Biodiversity and climate change
Climate change is a major driver of biodiversity erosion, and loss of biodiversity also accelerates climate change processes, as the capacity of degraded ecosystems to assimilate and store CO2 tends to decrease. Humanity therefore has a global responsibility to address these two challenges and the interactions between them.
Ecosystem services and Nature-Based solutions, which depend on a healthy biodiversity, make essential contributions to climate change mitigation and adaptation, and are effective vehicles for transformational change.
Man and the Biosphere (MAB) programme
Local and Indigenous Knowledge Systems (LINKS)

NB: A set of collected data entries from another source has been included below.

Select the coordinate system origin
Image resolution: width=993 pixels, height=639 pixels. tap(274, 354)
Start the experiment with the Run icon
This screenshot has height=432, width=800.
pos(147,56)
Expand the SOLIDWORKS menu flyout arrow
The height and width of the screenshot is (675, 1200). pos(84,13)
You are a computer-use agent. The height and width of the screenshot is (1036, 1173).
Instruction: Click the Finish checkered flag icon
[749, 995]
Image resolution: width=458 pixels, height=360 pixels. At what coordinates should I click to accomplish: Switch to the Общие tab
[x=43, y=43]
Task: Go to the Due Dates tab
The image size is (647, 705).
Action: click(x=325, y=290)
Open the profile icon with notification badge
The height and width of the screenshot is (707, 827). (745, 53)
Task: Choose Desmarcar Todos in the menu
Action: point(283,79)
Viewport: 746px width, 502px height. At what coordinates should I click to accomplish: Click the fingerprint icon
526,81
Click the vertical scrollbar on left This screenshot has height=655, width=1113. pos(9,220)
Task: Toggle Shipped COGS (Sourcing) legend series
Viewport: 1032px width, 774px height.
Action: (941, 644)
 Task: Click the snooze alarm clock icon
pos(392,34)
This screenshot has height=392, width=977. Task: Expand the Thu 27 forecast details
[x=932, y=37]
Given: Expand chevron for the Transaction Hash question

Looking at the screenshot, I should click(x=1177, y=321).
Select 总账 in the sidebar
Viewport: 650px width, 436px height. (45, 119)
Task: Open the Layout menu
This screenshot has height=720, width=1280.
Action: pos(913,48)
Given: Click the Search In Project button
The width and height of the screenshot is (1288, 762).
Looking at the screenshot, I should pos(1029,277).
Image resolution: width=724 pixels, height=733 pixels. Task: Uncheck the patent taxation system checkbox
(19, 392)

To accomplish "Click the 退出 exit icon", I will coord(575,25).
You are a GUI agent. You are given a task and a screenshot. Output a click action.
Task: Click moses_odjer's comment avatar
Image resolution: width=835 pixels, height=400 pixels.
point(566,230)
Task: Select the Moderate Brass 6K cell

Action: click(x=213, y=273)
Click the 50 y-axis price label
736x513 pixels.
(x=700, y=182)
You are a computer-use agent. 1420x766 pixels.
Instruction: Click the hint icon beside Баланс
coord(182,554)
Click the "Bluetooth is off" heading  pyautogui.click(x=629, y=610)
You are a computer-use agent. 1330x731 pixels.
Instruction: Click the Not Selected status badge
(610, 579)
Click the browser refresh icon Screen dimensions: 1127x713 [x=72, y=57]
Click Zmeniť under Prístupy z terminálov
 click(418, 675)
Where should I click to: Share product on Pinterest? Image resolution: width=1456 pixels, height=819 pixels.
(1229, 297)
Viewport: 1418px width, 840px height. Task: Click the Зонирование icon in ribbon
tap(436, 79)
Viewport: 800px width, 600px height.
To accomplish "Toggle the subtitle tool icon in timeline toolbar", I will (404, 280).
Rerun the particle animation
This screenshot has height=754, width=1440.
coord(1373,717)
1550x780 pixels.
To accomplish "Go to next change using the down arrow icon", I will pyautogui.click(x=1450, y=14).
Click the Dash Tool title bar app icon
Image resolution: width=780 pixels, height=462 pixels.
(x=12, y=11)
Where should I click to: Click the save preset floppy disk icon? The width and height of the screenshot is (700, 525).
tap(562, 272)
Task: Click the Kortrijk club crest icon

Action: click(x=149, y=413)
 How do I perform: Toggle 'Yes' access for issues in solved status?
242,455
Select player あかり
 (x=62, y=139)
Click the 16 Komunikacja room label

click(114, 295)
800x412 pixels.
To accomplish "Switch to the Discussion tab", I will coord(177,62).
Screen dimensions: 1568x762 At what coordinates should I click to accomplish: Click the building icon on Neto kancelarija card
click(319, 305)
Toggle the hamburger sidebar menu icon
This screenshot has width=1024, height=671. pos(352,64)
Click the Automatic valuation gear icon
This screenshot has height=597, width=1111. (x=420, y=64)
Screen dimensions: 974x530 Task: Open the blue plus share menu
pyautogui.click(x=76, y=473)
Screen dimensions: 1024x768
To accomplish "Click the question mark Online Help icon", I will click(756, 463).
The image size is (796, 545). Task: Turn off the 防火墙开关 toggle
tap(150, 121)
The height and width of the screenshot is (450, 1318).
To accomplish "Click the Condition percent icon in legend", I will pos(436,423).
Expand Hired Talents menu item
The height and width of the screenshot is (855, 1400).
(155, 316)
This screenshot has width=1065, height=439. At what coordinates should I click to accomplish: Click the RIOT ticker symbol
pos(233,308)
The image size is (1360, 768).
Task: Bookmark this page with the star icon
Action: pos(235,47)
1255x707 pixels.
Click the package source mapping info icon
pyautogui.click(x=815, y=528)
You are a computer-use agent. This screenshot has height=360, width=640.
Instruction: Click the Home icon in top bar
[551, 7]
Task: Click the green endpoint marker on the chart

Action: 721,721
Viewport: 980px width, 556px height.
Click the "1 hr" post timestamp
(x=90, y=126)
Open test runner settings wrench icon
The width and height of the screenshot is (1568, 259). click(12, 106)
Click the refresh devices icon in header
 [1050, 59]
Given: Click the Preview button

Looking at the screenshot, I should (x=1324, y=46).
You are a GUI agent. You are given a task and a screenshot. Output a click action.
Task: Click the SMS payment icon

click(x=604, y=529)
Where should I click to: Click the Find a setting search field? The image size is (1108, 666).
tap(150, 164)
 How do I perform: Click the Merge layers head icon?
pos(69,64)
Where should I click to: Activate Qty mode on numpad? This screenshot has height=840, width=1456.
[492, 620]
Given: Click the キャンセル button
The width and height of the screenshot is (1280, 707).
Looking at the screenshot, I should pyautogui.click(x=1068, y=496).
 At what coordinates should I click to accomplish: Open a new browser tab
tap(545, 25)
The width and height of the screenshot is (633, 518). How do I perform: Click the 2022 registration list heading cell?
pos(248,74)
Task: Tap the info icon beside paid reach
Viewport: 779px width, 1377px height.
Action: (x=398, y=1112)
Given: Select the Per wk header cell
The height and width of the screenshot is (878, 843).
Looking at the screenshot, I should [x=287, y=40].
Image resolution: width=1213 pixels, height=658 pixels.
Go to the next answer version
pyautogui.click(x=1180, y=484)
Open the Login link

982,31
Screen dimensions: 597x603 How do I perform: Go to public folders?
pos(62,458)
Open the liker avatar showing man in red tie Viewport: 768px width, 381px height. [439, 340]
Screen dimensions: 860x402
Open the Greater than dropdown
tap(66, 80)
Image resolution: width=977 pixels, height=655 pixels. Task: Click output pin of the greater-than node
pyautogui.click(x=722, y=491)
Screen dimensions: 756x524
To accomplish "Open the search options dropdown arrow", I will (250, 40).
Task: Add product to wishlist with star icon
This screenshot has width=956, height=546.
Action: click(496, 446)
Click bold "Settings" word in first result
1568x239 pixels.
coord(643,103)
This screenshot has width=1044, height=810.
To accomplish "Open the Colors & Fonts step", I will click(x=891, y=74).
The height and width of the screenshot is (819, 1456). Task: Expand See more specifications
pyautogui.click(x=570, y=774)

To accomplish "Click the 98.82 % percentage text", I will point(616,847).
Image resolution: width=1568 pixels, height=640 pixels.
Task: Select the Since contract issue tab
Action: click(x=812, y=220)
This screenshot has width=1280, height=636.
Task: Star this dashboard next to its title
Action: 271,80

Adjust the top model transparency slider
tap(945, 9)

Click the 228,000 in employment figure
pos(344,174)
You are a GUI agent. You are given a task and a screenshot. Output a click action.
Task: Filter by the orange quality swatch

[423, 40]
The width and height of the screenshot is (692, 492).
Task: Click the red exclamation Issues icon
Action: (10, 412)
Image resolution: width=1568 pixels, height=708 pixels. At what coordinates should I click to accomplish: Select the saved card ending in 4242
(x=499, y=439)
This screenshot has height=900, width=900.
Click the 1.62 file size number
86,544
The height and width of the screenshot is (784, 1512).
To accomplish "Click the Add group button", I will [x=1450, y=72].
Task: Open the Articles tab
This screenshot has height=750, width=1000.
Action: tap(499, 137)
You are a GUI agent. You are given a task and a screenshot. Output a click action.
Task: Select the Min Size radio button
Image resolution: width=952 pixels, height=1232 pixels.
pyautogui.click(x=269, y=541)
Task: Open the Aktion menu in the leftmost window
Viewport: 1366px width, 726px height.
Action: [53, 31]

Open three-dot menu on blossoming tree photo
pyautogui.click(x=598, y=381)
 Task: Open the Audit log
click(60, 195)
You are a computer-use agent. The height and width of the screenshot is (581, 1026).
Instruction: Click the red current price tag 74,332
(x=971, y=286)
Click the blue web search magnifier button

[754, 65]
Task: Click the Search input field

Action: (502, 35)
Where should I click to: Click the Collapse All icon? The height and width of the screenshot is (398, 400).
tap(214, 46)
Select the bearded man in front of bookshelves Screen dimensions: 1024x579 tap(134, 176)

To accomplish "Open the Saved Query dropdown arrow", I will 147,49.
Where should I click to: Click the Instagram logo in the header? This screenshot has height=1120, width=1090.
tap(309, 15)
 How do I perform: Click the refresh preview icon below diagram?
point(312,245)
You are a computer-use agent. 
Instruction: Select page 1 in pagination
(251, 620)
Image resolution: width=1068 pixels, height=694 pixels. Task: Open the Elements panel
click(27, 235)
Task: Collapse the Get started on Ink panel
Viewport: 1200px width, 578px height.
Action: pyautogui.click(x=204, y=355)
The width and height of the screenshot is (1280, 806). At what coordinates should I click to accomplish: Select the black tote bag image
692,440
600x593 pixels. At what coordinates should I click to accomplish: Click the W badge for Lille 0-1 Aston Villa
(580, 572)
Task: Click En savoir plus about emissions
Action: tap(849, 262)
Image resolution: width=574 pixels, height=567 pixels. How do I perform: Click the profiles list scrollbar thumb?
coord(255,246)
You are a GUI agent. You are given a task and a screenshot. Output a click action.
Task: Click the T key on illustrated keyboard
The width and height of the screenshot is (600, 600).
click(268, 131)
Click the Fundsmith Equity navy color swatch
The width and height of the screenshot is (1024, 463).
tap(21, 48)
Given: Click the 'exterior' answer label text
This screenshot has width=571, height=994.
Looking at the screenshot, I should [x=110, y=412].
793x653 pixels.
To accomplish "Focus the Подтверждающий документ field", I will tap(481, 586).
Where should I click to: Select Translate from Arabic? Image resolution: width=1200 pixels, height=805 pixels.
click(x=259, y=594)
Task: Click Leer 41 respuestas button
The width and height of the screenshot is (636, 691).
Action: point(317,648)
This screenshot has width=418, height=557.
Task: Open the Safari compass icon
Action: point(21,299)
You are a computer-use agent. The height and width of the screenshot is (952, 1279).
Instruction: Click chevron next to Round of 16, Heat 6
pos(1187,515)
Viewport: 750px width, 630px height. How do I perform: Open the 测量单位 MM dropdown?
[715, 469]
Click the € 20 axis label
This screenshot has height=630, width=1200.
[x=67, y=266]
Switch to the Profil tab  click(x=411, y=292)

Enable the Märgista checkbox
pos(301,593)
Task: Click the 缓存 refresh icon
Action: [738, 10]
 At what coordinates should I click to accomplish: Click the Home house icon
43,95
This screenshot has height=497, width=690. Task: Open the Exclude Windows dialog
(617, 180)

For over 350 million indigenous peoples worldwide, climate change impacts are expected to be early and severe due to their location in high risk environments. To face these challenges, indigenous peoples are mobilizing their in-depth knowledge of the territories that have been the source of their livelihoods for generations. Indigenous knowledge operates at a much finer spatial and temporal scale than science, and includes understandings of how to cope with and adapt to environmental variability and trends.
LINKS works on a number of processes and projects relating to indigenous and local knowledge and biodiversity, including supporting the Intergovernmental Platform on Biodiversity and Ecosystem Services (IPBES) and the Convention on Biological Diversity (CBD).